Os mais corajosos, foram conquistados pelos piri-piri e molhos picantes da Stopover 520, de João Rodrigues e Inês Duarte. O casal dá primazia aos produtos de Montemor-o-Novo, como a cebola-roxa, e à malagueta, produzida em modo biológico na propriedade de ambos, na feitura destes produtos, além de whiskey, o único ingrediente proveniente de fora de portas.
Os dois workshops deram a conhecer vinhos dos pequenos produtores ali presentes
Paralelamente à mostra de vinhos e outros produtos, houve dois momentos importantes, já que deram a conhecer vinhos dos produtores ali presentes. O primeiro workshop, conduzido por Carlos Janeiro, conhecido pelo seu blogue “Comer. Beber. Lazer”, contou com alguns vinhos de produtores presentes neste Joaquim Arnaud & Friends.

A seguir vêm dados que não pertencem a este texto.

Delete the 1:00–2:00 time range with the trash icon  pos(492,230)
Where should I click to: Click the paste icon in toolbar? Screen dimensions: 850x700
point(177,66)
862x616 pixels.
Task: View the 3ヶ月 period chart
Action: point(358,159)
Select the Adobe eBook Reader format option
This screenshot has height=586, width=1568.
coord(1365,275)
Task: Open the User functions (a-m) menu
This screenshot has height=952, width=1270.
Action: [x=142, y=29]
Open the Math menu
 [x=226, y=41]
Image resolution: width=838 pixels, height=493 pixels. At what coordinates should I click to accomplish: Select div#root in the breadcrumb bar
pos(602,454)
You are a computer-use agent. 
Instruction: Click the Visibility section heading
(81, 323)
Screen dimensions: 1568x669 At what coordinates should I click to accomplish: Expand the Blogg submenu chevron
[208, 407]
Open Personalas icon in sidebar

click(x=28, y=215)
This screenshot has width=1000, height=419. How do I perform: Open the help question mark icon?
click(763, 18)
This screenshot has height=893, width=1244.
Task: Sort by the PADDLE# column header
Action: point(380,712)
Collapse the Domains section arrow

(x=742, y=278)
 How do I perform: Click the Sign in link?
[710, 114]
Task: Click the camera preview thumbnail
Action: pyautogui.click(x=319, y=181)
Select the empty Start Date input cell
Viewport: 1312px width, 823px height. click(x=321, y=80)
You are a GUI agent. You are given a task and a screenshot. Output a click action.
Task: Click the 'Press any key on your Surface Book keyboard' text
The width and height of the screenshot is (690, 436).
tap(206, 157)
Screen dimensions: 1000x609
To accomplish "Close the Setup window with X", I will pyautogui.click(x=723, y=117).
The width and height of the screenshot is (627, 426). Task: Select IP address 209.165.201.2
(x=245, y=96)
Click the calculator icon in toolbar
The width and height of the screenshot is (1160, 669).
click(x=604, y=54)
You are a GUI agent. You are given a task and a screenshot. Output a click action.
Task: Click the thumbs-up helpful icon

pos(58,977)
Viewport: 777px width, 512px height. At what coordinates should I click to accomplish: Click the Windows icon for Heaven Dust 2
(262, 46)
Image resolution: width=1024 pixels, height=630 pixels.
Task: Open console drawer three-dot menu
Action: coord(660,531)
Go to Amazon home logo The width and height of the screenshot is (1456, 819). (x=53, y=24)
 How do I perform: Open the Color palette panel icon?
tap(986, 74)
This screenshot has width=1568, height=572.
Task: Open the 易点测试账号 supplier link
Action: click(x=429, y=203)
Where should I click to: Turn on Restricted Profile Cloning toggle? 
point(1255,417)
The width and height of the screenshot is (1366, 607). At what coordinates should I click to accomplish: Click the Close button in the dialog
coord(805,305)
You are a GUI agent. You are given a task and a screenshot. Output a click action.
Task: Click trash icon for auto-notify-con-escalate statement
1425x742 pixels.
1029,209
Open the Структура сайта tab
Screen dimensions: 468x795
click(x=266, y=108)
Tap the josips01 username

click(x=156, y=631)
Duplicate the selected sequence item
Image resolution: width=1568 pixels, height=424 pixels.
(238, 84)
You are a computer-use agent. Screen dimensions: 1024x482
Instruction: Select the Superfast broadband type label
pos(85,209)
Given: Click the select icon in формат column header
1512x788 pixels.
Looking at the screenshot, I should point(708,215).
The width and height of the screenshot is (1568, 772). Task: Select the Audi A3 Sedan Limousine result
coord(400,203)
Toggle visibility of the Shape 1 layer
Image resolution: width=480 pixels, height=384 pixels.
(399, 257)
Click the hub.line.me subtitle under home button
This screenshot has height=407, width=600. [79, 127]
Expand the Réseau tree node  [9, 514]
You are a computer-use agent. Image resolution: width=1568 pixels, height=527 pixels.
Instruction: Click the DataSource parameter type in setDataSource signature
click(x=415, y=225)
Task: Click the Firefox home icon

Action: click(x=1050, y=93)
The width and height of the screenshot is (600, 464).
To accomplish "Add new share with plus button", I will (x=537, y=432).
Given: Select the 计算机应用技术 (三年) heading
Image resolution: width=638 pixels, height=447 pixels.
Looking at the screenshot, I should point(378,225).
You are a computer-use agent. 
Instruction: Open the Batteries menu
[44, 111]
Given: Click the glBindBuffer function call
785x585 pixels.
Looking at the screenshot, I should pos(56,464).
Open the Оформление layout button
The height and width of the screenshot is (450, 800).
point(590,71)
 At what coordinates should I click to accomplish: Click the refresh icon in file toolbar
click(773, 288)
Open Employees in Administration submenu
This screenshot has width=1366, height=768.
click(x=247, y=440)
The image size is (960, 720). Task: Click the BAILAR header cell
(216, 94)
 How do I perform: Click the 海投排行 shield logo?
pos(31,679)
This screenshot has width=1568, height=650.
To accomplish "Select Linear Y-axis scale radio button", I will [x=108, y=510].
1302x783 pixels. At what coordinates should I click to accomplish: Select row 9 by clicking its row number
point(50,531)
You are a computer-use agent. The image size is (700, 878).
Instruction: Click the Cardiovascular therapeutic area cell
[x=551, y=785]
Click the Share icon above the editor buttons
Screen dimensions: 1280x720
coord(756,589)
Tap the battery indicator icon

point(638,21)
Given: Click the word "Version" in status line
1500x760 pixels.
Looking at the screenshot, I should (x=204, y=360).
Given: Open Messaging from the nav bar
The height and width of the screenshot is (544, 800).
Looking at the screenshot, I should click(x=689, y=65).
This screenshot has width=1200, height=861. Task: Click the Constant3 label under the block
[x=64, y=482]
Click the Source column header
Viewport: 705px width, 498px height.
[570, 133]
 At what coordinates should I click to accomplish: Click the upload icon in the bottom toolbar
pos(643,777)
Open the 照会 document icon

Cada um “foi usado como ponto de partida para a apresentação de cada produtor”, com a finalidade de “provar vinhos diferentes”, explica Carlos Janeiro. No fundo, este evento teve como objectivo mostrar vinhos “que fossem representativos de uma linha diferente do que vemos habitualmente em Portugal”. A expectativa foi alcançada, pois “havia a ideia de que iriam provar coisas diferentes” e o objectivo de “valorizar estes pequenos produtores” também.
Já Luís Gradíssimo escolheu vinhos imprevisíveis, para fazer a harmonização com quatro enchidos de Mora – um chouriço de sangue, uma farinheira e duas chouriças de carne. A sessão de trabalho revelou-se “muito interessante”. Só para levantar o véu, este enófilo escolheu um Vinho do Porto Tawnie para provar com farinheira, “para quebrar barreiras”, como bem disse, “sem fundamentalismos”.
Fundamentalismos à parte, foi com muita vontade de conhecer, provar e partilhar, que em 1 de Dezembro de 2022 se fez a festa em Pavia!